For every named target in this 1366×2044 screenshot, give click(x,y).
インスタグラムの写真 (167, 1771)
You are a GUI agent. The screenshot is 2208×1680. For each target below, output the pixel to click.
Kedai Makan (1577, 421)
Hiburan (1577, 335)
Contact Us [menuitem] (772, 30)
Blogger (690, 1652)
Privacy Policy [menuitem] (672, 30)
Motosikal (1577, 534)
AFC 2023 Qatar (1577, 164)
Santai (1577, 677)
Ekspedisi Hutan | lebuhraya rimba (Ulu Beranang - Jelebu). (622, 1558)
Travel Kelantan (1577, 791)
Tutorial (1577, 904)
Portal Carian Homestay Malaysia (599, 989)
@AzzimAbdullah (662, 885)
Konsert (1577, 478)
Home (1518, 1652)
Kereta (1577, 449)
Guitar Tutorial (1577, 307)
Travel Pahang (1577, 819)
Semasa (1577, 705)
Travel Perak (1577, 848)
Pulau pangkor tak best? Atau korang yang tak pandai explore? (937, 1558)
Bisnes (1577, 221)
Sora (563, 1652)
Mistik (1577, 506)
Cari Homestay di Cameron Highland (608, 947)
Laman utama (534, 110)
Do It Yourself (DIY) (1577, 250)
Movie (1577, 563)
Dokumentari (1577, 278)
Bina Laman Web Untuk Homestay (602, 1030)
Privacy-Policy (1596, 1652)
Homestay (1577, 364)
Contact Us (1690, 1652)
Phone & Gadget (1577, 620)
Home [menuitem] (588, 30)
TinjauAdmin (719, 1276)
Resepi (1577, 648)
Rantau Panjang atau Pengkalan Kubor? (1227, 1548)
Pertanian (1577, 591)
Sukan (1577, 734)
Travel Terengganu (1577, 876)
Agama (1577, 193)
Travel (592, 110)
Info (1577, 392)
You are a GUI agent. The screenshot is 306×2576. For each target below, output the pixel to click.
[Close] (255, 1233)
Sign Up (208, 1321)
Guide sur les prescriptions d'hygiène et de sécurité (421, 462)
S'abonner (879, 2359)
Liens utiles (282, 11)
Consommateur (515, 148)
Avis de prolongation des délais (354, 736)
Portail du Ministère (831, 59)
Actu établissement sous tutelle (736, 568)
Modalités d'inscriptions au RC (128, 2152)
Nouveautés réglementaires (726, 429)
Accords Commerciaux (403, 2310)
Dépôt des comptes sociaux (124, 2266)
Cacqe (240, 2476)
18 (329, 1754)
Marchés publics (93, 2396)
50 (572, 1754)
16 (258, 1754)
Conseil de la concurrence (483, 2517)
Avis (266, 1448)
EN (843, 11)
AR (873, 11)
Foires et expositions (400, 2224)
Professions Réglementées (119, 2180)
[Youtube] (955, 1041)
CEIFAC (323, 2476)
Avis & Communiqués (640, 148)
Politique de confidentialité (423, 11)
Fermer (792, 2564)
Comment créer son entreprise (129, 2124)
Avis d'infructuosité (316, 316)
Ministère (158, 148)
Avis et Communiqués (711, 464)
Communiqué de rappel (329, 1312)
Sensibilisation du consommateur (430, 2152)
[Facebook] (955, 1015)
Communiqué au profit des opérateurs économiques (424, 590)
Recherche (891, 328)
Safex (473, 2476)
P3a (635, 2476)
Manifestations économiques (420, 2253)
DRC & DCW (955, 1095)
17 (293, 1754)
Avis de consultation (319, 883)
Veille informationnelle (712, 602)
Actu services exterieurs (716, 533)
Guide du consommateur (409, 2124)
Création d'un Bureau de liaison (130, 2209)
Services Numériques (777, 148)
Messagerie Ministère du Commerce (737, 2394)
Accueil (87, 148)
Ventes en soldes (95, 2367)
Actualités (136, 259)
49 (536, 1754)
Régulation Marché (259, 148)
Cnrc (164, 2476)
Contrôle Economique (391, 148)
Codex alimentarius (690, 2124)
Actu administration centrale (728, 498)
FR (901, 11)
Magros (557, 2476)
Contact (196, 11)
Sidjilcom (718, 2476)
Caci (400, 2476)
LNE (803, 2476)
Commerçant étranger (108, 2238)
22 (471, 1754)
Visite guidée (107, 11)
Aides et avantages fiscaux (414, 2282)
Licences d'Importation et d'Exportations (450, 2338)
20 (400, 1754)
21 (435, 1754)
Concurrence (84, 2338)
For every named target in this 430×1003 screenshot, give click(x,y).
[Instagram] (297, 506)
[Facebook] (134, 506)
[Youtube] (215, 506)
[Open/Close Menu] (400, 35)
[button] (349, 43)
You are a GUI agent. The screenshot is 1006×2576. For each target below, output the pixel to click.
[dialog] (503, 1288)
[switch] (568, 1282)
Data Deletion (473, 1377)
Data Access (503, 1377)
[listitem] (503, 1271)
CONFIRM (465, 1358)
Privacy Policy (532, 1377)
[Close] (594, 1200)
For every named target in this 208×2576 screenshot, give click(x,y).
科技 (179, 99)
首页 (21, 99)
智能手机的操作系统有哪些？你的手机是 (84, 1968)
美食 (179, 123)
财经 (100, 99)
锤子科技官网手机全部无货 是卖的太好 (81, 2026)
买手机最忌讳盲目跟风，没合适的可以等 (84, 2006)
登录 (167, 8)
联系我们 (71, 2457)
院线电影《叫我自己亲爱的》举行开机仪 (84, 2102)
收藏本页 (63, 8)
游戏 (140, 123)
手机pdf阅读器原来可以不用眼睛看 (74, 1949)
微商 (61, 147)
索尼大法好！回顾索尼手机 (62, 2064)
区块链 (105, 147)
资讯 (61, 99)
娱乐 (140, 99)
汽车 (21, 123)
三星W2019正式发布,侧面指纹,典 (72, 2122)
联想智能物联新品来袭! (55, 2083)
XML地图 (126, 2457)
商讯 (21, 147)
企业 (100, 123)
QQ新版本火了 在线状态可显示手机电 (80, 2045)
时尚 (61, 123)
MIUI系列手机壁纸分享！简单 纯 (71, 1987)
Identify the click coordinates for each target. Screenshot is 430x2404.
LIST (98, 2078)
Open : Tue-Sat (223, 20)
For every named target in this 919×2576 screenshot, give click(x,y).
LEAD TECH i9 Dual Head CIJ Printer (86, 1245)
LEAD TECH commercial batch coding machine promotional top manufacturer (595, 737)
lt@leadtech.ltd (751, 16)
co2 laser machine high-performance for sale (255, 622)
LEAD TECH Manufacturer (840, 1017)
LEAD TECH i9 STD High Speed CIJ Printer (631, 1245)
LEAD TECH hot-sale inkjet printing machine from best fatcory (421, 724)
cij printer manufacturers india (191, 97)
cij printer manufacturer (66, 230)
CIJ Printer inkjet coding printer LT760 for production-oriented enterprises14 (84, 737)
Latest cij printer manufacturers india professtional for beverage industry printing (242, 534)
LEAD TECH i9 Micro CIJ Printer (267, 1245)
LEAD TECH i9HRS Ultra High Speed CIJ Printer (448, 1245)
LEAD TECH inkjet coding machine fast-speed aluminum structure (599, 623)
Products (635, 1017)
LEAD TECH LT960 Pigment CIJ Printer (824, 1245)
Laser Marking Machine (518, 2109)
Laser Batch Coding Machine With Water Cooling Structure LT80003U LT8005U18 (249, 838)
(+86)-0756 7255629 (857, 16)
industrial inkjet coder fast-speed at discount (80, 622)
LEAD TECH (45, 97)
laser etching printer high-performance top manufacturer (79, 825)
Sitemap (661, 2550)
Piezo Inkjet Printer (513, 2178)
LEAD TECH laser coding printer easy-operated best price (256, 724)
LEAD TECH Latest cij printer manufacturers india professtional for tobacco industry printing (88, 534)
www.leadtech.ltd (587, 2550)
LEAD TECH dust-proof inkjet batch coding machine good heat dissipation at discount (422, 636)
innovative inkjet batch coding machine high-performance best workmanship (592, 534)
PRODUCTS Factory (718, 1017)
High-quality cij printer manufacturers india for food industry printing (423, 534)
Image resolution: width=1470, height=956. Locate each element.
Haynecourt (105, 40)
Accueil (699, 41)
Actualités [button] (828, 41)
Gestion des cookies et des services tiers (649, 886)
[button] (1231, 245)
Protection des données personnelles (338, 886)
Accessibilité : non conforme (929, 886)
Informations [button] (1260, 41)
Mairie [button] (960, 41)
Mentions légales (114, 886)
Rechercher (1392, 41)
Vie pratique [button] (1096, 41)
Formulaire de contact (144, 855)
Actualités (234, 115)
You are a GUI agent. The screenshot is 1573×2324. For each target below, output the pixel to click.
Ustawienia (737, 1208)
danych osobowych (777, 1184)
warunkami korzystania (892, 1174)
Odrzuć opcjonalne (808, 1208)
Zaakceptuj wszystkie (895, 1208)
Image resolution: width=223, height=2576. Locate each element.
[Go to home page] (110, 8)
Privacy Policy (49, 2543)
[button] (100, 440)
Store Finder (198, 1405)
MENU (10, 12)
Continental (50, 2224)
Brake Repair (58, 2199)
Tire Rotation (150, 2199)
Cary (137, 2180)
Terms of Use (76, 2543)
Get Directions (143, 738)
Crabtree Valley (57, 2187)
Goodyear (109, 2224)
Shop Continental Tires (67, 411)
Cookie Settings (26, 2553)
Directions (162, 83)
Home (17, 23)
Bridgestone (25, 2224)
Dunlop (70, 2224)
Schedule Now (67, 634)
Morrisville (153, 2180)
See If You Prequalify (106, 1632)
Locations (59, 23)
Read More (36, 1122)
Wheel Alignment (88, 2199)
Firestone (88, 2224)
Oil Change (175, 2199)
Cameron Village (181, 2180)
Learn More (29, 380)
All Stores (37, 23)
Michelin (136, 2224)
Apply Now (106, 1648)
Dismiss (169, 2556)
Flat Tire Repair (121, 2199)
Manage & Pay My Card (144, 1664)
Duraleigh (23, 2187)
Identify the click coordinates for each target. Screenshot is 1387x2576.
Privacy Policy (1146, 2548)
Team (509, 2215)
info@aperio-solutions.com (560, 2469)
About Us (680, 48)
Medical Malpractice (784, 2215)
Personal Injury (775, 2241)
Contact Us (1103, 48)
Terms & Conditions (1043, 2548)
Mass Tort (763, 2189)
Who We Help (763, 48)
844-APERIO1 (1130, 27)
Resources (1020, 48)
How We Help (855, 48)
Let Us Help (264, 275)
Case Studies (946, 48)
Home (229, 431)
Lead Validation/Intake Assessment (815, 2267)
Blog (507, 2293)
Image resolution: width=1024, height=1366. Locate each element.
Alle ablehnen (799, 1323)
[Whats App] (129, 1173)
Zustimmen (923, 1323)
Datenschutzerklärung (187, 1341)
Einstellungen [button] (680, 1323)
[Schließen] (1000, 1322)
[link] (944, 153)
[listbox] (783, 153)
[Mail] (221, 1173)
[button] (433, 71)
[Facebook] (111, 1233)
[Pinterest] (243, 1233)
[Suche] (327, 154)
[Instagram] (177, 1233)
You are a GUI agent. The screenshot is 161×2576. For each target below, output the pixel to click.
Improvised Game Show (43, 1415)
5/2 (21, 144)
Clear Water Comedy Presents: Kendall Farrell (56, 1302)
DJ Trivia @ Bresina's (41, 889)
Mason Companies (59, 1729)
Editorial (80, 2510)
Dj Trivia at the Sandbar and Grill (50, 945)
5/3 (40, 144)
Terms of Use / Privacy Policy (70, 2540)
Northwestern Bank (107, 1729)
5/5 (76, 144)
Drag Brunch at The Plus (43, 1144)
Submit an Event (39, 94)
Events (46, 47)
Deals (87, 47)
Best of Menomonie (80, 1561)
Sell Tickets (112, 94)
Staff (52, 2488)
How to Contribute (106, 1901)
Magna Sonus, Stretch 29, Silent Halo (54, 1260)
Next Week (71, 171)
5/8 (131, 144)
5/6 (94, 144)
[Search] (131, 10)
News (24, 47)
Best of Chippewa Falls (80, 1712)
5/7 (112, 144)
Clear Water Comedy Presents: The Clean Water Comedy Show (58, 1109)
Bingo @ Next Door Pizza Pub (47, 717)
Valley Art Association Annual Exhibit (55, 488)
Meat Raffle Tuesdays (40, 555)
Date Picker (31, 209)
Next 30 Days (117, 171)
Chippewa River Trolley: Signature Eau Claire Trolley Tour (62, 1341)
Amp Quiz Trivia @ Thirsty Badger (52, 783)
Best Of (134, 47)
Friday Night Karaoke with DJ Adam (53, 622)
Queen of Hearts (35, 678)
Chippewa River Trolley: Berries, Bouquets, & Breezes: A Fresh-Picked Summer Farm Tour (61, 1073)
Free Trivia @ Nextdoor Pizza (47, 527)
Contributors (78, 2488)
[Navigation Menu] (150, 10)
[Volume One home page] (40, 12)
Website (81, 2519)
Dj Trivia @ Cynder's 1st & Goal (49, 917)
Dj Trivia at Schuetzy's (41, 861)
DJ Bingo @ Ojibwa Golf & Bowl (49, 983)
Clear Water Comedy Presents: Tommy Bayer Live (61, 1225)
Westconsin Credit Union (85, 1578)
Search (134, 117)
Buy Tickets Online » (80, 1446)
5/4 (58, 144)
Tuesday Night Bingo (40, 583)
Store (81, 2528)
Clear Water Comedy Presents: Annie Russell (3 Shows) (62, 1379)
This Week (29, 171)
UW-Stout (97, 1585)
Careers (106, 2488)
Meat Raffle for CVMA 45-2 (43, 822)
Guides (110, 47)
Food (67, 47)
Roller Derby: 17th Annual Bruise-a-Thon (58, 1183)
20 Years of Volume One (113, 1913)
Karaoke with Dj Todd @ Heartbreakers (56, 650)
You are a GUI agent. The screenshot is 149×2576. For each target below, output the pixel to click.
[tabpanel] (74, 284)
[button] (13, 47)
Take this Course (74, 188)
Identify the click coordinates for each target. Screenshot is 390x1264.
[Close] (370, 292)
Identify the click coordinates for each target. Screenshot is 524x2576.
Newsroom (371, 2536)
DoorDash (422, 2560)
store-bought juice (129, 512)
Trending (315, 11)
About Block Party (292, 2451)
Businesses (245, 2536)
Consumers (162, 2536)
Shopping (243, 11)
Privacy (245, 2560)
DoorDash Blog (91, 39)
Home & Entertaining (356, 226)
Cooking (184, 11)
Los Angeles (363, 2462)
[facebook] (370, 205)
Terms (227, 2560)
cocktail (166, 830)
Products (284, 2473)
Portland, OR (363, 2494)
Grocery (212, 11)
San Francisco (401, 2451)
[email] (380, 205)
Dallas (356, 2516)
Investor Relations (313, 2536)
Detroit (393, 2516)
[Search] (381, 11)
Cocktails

Problem description:
Lines after the one containing "Consommateur (515, 148)" are not part of the task. Output the entries exactly from their first line through that one.

Solution for this problem:
For every named target in this 1366×2044 screenshot, give click(x,y).
インスタグラムの写真 (167, 1771)
You are a GUI agent. The screenshot is 2208×1680. For each target below, output the pixel to click.
Kedai Makan (1577, 421)
Hiburan (1577, 335)
Contact Us [menuitem] (772, 30)
Blogger (690, 1652)
Privacy Policy [menuitem] (672, 30)
Motosikal (1577, 534)
AFC 2023 Qatar (1577, 164)
Santai (1577, 677)
Ekspedisi Hutan | lebuhraya rimba (Ulu Beranang - Jelebu). (622, 1558)
Travel Kelantan (1577, 791)
Tutorial (1577, 904)
Portal Carian Homestay Malaysia (599, 989)
@AzzimAbdullah (662, 885)
Konsert (1577, 478)
Home (1518, 1652)
Kereta (1577, 449)
Guitar Tutorial (1577, 307)
Travel Pahang (1577, 819)
Semasa (1577, 705)
Travel Perak (1577, 848)
Pulau pangkor tak best? Atau korang yang tak pandai explore? (937, 1558)
Bisnes (1577, 221)
Sora (563, 1652)
Mistik (1577, 506)
Cari Homestay di Cameron Highland (608, 947)
Laman utama (534, 110)
Do It Yourself (DIY) (1577, 250)
Movie (1577, 563)
Dokumentari (1577, 278)
Bina Laman Web Untuk Homestay (602, 1030)
Privacy-Policy (1596, 1652)
Homestay (1577, 364)
Contact Us (1690, 1652)
Phone & Gadget (1577, 620)
Home [menuitem] (588, 30)
TinjauAdmin (719, 1276)
Resepi (1577, 648)
Rantau Panjang atau Pengkalan Kubor? (1227, 1548)
Pertanian (1577, 591)
Sukan (1577, 734)
Travel Terengganu (1577, 876)
Agama (1577, 193)
Travel (592, 110)
Info (1577, 392)
You are a GUI agent. The screenshot is 306×2576. For each target below, output the pixel to click.
[Close] (255, 1233)
Sign Up (208, 1321)
Guide sur les prescriptions d'hygiène et de sécurité (421, 462)
S'abonner (879, 2359)
Liens utiles (282, 11)
Consommateur (515, 148)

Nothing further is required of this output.